我不明白范围

Question

1 - why when I run the below code I got undefind instead "a=1" ?

function f1(){a=1; f2();}
function f2(){return a;}
var a= 5;
a = f1();
​alert(a);​

like this example the resualt is "a=1" .

function f1(){a=1; f2();}
function f2(){alert(a);}
var a= 5;
f1();

Answer 1

With

a = f1();

you are assigning the result of calling f1 to a . Yet, f1 does not return anything, it evaluates to undefined . You'd need to use a return statement:

function f1(){a=1; return f2(); }

Btw, this is not a scope problem.
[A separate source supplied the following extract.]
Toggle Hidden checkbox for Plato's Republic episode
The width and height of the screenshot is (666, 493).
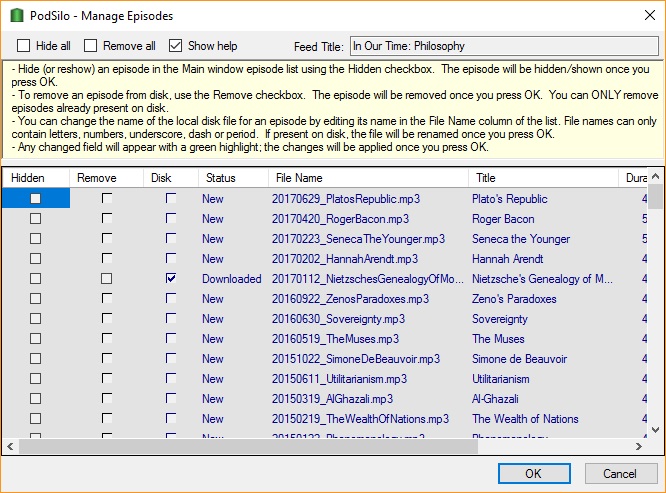pyautogui.click(x=35, y=199)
You don't have any variables that are local to your functions, everything accesses the same a .

Answer 2

You probably forget a return statement to get your a value

function f1(){a=1; return f2();}
function f2(){return a;}
var a= 5;
a = f1();
​alert(a);​

Answer 3

f1 does not return anything that's why try the below

function f1(){a=1; return f2();}
function f2(){return a;}
var a= 5;
a = f1();
​alert(a);​

even if does not make lots of sense

Answer 4

您需要从f1显式返回。

Answer 5

第一个例子中的函数f1没有返回任何值，所以这就是原因

Answer 6

During the line a = f1(); the f1 function isn't returning anything so a is getting set to undefined.

I'm not positive what you are trying to do; if you add more I could make a suggestion for how to make it do what you want.

Answer 7

f1() doesn't return any value. Returning nothing is the same as returning undefined.